It's not just the small time angle: Good Cake Bad Cake 's refusal to prioritise narrative over truth makes it quite unlike any rock-doc we've encountered before. There are no convenient grand implosions, only a series of little ones; there's no attempt to turn the chronicle into pie fight between the musicians and their management.

"Maybe it's because I grew up in the shadow of a very responsible documentary filmmaker," says Marcus, the son of two-time Oscar-nominated documentarian Louis Marcus. "But I always took the view that I wanted everybody to have a voice. I did three interviews with the manager David Reilly and gave him right of reply on a couple of issues. It wasn't a legal thing. I just wanted to be fair. The manager was on this journey too even if he wasn't in the van. This was just as frustrating for him.
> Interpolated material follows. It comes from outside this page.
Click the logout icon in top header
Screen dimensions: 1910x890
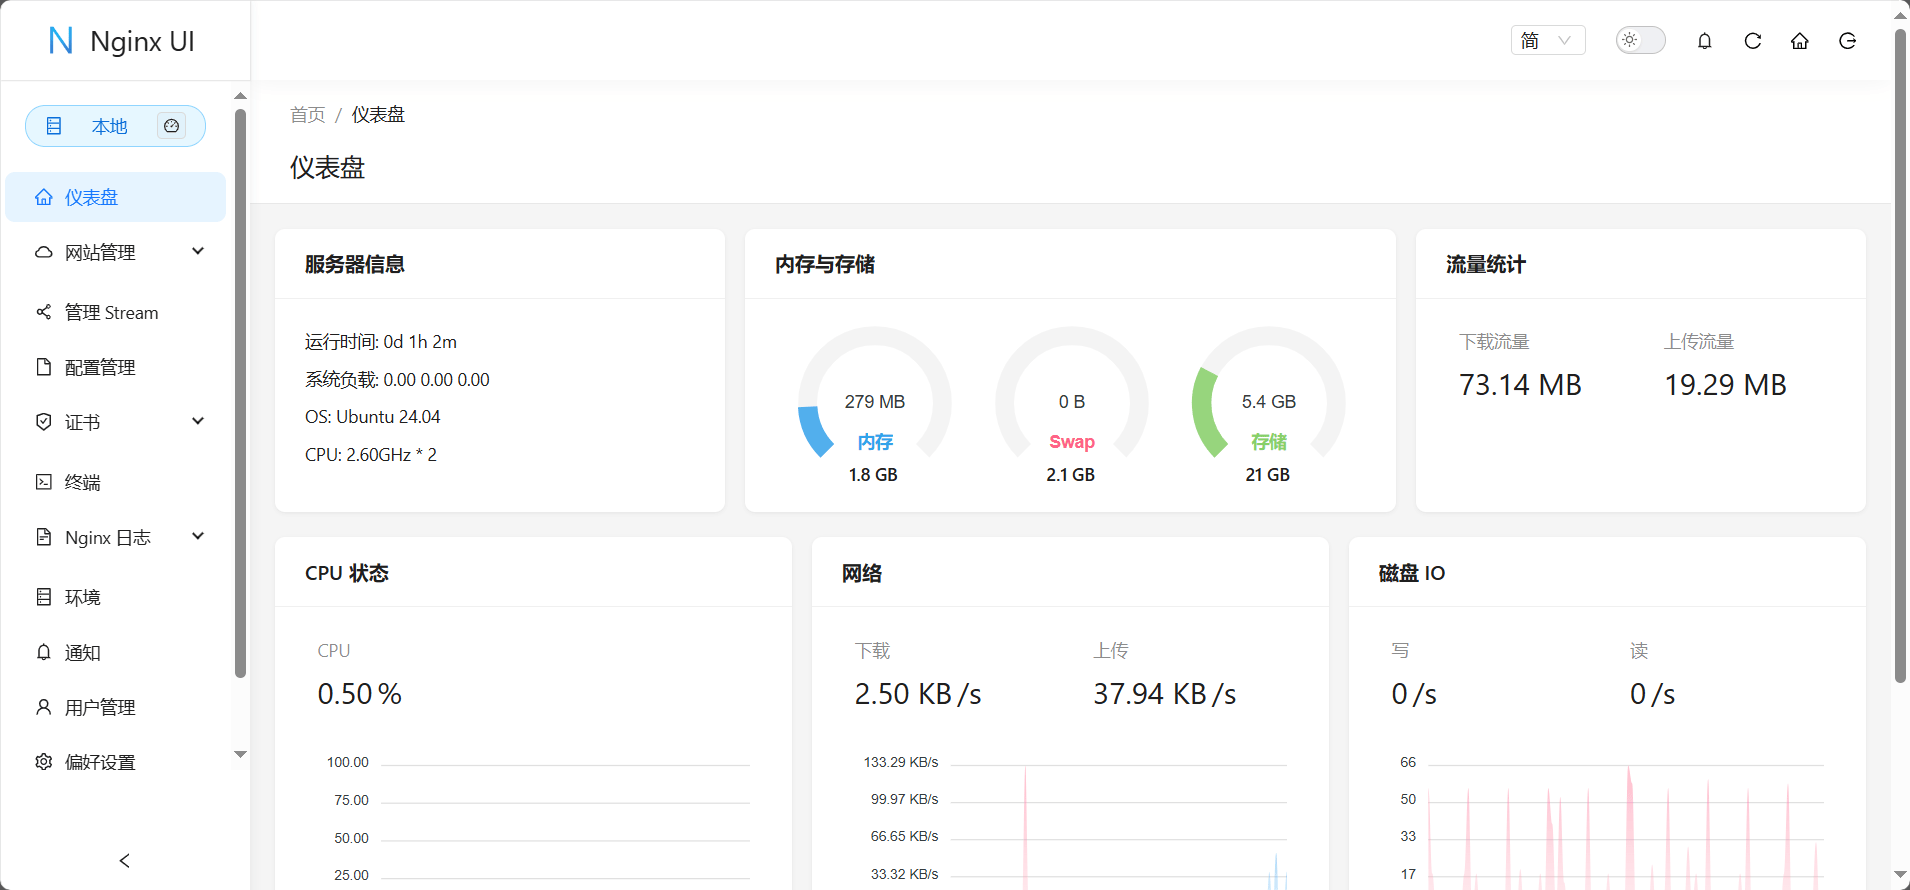(1848, 41)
He had an investment in the band too and not just a financial investment."

This is the second time Shimmy Marcus has spent five years on a music documentary " . . . just trying to make sure that it's truthful". His thoroughness is commendable and the finished film is a splendid entertainment even for newcomers to the band. Good Cake, Bad Cake may have taken him away from narrative features and a potential quick follow-up to Headrush and Soulboy but he seems perfectly happy with the idea of putting Lir in front of crowds where they belong.

“It’s that feeling you get when you discover something – a new band, a new sound, a new song – and you drag someone along because you want to share it,” he says. “Lir are a band that built up an audience that way. And I’m someone who wants to drag you along to the show.”